Work item:
From the line containing "[bluesky] (312, 147)" through the last line of the data, return those lines exactly as written and nothing more.

Input data:
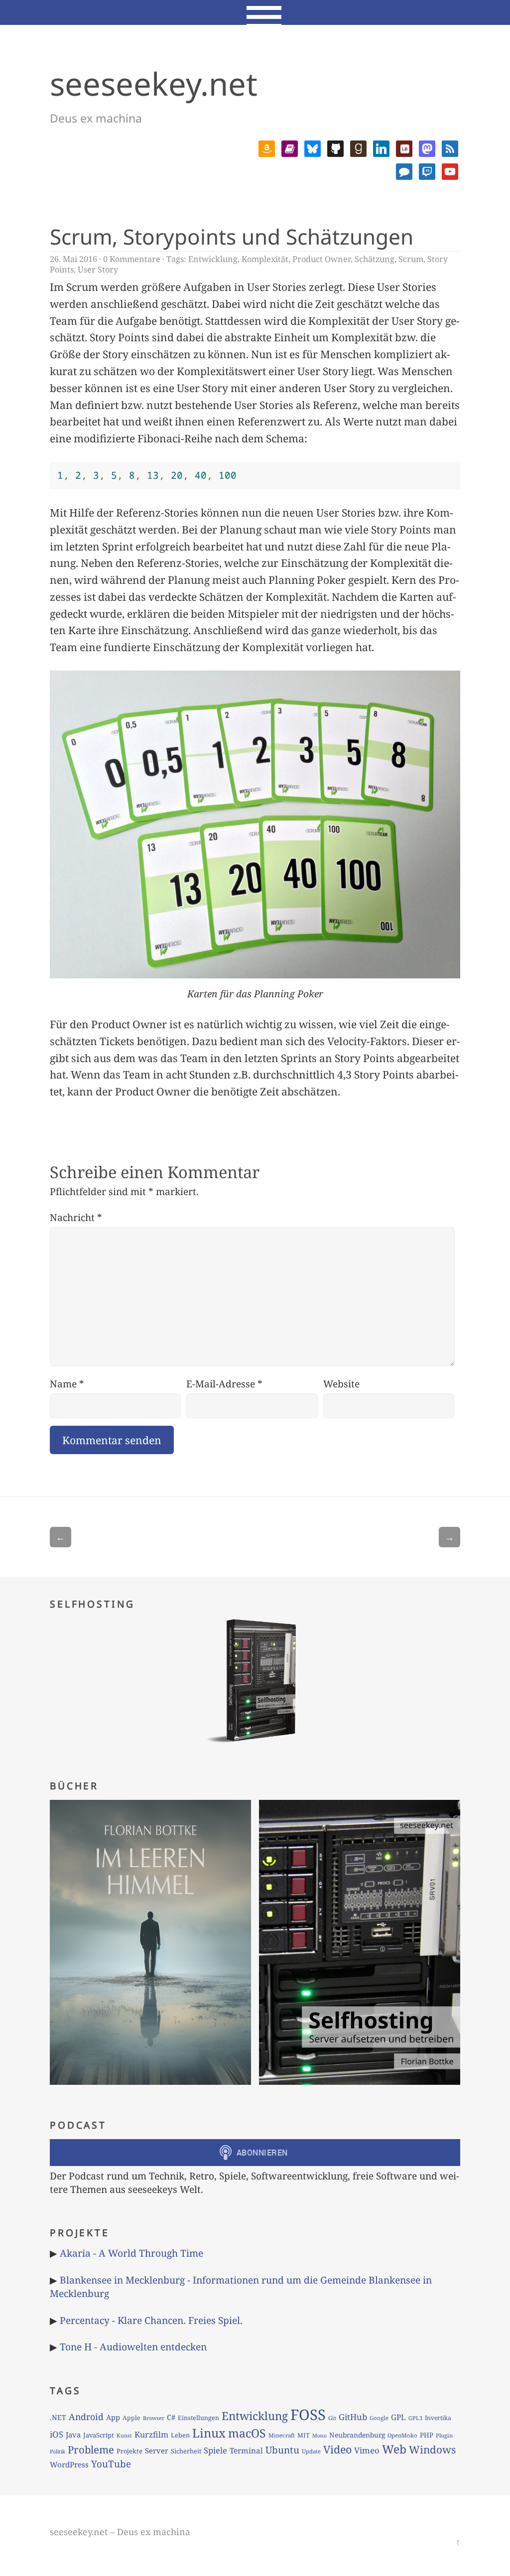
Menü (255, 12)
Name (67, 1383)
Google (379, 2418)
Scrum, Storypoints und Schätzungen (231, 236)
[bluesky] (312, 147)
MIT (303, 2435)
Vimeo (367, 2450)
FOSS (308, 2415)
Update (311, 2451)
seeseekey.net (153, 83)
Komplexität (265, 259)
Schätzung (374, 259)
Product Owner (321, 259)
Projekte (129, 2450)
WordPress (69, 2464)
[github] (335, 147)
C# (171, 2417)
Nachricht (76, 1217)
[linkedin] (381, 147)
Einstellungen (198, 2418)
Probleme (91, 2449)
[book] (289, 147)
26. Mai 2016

Answer for the task:
[bluesky] (312, 147)
MIT (303, 2435)
Vimeo (367, 2450)
FOSS (308, 2415)
Update (311, 2451)
seeseekey.net (153, 83)
Komplexität (265, 259)
Schätzung (374, 259)
Product Owner (321, 259)
Projekte (129, 2450)
WordPress (69, 2464)
[github] (335, 147)
C# (171, 2417)
Nachricht (76, 1217)
[linkedin] (381, 147)
Einstellungen (198, 2418)
Probleme (91, 2449)
[book] (289, 147)
26. Mai 2016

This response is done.